Desde hace más de dos milenios, para estas fechas, la cristiandad celebra año tras año la Navidad. El carácter eminentemente religioso de la festividad ha precisamente trascendido aquel origen para asumir formas diversas en las que un común denominador convoca a todos al encuentro, la esperanza, la paz y la alegría.
El mundo, siempre inmerso en trágicas y dramáticas convulsiones y sonoros enfrentamientos, recoge en similar proporción maravillosos milagros y silenciosos prodigios de bondad. El espíritu de unidad que brota y nos mancomuna por encima de las diferencias locales e individuales hoy se ve amenazado cuando se insiste en sepultar valores y tradiciones argumentando que pueden ser ofensivos para algunos otros.
¿Desde cuándo la figura de un pequeño niño envuelto en pañales que simboliza el futuro puede molestar? ¿Es que hablar de paz o de unidad se ha vuelto peligroso? ¿Para quiénes? Abocarnos a atender el hambre y la pobreza, la exclusión, los desplazamientos migrantes, las guerras o las amenazas climáticas ¿no es volver la mirada al pesebre?
Las verdades que incomodan se multiplican. Invocando extrañas y dudosas formas de respeto, se nos quiere obligar a renunciar a valores que dan sentido a nuestra existencia. Con la supresión del pesebre y su niño se ataca a la institución familiar, se vilipendia la sacralidad de la vida, se instaura el imperio del dinero como principal regente y se menoscaba el valor de lo pequeño y lo sencillo. Tan enorme como extraordinario.
Bajo el paraguas de evitar ofender a otras culturas o visiones, renunciamos a lo propio, a lo fundante, a lo que consideramos valioso; transitamos extrañas metamorfosis y terminamos por no reconocernos ni en el espejo, mucho menos en los ojos de nuestros niños.
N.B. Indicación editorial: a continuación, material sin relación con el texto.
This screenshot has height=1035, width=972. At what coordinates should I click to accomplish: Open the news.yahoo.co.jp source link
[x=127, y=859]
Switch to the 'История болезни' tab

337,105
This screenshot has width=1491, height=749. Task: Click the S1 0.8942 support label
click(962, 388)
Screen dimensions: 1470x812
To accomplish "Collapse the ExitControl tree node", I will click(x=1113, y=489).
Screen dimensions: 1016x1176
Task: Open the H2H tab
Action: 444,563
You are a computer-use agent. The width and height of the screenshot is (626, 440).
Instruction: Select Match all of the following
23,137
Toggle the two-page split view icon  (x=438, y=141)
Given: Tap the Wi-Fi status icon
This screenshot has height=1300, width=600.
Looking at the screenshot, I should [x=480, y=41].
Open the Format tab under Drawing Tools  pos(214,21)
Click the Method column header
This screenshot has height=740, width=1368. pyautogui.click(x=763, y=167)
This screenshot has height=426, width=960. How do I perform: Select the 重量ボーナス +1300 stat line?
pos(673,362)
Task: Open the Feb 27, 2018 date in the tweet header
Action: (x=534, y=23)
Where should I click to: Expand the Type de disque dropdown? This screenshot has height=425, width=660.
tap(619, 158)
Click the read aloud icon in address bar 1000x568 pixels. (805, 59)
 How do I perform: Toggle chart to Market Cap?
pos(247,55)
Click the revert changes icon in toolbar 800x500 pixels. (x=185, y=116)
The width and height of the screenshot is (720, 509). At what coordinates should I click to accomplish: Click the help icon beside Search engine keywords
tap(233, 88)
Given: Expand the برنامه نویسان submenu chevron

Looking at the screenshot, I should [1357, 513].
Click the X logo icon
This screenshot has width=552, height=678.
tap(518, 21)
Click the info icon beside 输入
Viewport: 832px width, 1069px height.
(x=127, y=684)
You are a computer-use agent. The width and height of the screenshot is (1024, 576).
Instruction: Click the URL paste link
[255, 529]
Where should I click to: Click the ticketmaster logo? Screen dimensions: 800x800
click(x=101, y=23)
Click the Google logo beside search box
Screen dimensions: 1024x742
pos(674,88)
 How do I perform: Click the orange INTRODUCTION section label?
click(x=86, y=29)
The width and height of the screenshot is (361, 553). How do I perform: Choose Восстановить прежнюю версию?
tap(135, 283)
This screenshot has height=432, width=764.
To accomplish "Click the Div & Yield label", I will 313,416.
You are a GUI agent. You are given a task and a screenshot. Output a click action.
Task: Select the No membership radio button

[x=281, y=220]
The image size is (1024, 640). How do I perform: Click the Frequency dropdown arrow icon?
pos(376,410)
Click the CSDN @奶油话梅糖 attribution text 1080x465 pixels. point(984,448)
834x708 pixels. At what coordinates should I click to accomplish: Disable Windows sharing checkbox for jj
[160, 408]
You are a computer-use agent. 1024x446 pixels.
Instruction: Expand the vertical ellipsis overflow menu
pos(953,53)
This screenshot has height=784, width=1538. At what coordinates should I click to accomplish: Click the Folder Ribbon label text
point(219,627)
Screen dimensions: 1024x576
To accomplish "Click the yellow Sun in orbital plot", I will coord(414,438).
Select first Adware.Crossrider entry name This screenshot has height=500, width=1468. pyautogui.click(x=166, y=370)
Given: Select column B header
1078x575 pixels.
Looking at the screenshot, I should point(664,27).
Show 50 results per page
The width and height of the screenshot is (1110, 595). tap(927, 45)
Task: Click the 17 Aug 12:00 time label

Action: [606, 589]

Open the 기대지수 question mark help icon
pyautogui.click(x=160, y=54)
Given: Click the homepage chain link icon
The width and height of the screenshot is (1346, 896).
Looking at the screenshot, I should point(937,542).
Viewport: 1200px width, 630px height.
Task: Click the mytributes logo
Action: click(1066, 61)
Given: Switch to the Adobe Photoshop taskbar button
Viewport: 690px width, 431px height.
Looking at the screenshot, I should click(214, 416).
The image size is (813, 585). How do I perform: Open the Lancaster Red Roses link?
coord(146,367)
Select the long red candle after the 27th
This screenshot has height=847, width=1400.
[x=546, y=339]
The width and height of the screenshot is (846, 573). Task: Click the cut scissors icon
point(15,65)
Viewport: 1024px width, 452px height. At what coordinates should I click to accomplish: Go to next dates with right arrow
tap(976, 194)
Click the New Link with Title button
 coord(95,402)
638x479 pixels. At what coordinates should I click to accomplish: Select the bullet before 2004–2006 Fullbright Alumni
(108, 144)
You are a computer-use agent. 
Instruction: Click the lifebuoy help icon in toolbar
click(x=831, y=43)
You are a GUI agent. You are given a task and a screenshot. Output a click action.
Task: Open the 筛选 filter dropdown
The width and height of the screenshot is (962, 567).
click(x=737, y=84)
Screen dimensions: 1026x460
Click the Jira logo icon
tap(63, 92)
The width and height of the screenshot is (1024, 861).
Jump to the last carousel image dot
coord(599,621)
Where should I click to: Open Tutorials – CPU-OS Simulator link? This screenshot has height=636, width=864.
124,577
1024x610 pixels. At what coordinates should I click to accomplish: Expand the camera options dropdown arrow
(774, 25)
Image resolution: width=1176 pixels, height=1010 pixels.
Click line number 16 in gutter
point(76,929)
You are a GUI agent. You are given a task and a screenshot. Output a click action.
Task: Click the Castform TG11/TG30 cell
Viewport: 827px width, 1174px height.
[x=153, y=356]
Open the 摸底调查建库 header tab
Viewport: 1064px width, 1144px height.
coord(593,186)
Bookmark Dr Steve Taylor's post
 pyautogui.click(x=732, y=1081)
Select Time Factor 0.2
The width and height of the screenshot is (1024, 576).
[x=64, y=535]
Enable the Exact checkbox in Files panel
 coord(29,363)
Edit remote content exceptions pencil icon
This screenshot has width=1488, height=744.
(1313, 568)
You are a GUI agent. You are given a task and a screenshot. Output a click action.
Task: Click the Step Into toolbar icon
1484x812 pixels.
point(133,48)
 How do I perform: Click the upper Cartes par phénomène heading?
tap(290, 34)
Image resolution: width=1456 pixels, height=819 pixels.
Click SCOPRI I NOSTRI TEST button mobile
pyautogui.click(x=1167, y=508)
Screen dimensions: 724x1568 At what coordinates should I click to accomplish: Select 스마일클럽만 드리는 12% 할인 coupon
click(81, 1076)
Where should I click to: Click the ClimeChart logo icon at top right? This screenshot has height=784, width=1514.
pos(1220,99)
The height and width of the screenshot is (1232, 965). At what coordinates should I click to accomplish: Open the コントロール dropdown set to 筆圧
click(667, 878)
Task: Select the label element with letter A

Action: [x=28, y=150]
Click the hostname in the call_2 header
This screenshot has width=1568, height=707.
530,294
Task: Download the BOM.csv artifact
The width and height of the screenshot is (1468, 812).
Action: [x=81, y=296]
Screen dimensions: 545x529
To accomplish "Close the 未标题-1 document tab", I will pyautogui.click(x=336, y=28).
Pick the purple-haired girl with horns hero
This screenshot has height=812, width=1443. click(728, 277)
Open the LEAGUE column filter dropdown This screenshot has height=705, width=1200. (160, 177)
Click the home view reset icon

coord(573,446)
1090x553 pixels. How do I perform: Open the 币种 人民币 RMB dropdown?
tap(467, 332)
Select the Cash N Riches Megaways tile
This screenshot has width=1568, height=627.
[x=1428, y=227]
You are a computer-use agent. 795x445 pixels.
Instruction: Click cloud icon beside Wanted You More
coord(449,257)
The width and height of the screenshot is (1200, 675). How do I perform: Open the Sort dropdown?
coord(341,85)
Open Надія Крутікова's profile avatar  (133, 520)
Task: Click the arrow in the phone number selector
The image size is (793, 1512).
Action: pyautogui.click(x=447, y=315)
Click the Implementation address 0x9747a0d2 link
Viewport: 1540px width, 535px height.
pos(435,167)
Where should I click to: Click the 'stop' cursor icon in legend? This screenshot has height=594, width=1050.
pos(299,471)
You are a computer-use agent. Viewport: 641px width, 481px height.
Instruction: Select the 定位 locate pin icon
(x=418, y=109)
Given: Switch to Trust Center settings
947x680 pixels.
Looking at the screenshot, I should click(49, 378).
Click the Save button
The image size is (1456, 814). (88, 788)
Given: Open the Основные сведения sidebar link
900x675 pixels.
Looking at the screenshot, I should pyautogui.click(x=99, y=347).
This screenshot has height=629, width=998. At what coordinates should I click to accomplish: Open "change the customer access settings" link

En un país capaz de recuperar por un instante la alegría y el valor del mérito y el esfuerzo colectivo con un histórico triunfo deportivo, deberíamos preguntarnos qué nos pasa cuando no reconocemos todo aquello que debiera también aglutinarnos para construir perentoriamente el futuro. La sencillez del pesebre no puede saber a poco.
Será precisamente porque, desde una realidad que golpea duramente a más del 40 % de los argentinos y mientras ni el burro tiene donde apearse, terminamos solo soñando con el país de lujos y prebendas que muchos corruptos nos refriegan impunemente por las narices. Todos somos convocados a solidarizarnos activamente con los excluidos para que puedan tener, cuando menos, la fiesta en paz y con compañía. Un llamado de justicia que nadie ha de desoír.
¿Dónde quedaron las navidades de antaño? Complicadas por la grieta, vemos acercarse al Papa Noel del asistencialismo con pan dulce de vencimiento dudoso y un cúmulo de promesas incumplidas. Es tiempo de recordar que el Niño de Belén nació, mal que a muchos les pese, en un sencillo pesebre. Que su llegada siempre será una invitación a barajar y dar de nuevo. A renovar la esperanza. Con humildad, pero también con realismo. Sin disfraces. Más resignados que dispuestos a acomodarnos sobre el heno, en la alegría de estar junto a los que amamos, pero sin renunciar a seguir una estrella que nos conduzca a construir un futuro mejor. En paz. En unidad. Esa será la verdadera novedad de una renovada Navidad. Un milagro para compartir.